Take the allegations against the American Taliban, John Walker Lindh, add a dash of charges against Zacarias Moussaoui, the alleged 9-11 conspirator, and sprinkle the whole thing with a pinch of the Arnaout case and you get this case against the Palestinian Islamic Jihad. If nothing else, it's remarkable for its comprehensiveness.

So comprehensive, in fact, that supporters of the defendants were easily and reasonably able to say before they even had read the whole indictment that prosecutors had over-charged and over-reacted to protected speech and innocuous conduct. That's an argument that will resonate from now until trial, if there ever is a trial in this case.

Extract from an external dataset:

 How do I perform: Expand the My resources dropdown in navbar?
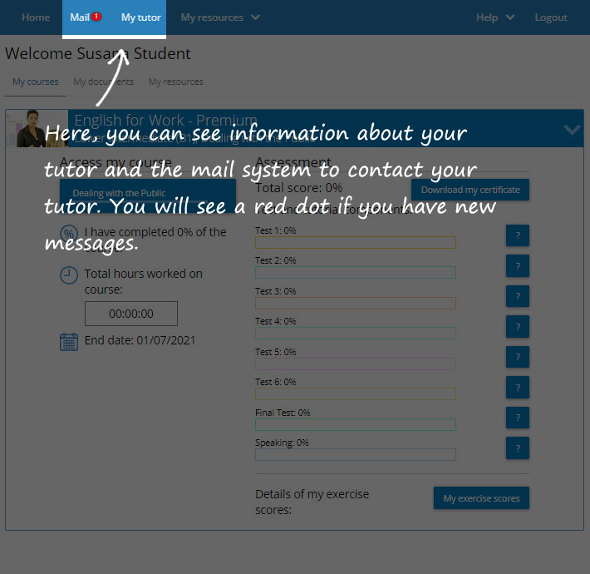click(x=220, y=17)
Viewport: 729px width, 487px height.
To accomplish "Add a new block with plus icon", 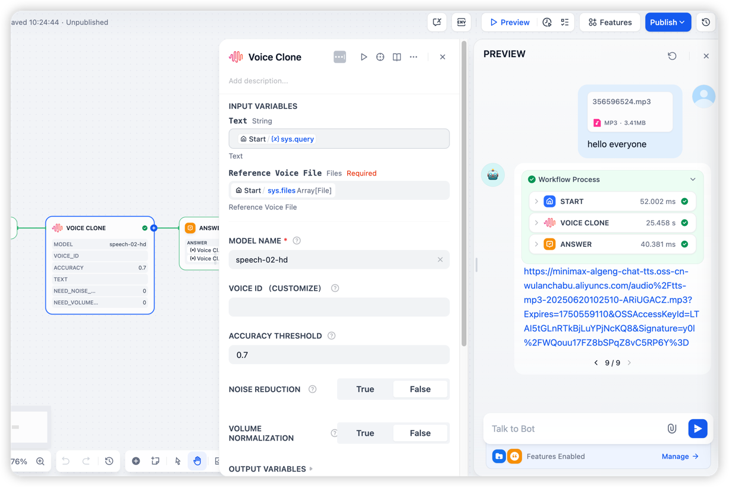I will [x=136, y=461].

So you probably will hear in the next day or so, if you haven't already heard, the argument that where there is smoke -- i.e. sympathy for terror groups like the PlJ -- there is not necessarily fire -- i.e. criminal conduct in support of such groups. Get used to it. It's a claim that helps the defendants both defend against the possibility of convictions and at the same time perhaps reduce their sentences if they ultimately are convicted.

University of South Florida professor Sami Amin Al-Arian is the first-named defendant in the indictment and the man whom prosecutors say is the leader of the PIJ's American operations. But it's not likely that he'll be able to rely upon his academic qualifications to gain any extra favor with his judge or jury.

Al-Arian no doubt will argue that his vitrolic comments against Israel -- comments which might help prove motive if nothing else -- are protected by the first amendment and thus cannot form the basis of a prosecution against him. And it's a decent argument to make. The only problem is that it will only work as a legal and factual matter if the feds have no evidence that Al-Arian and his alleged co-conspirators engaged in actual illegal conduct. Is that possible? Sure. But 121 pages say I'm wrong.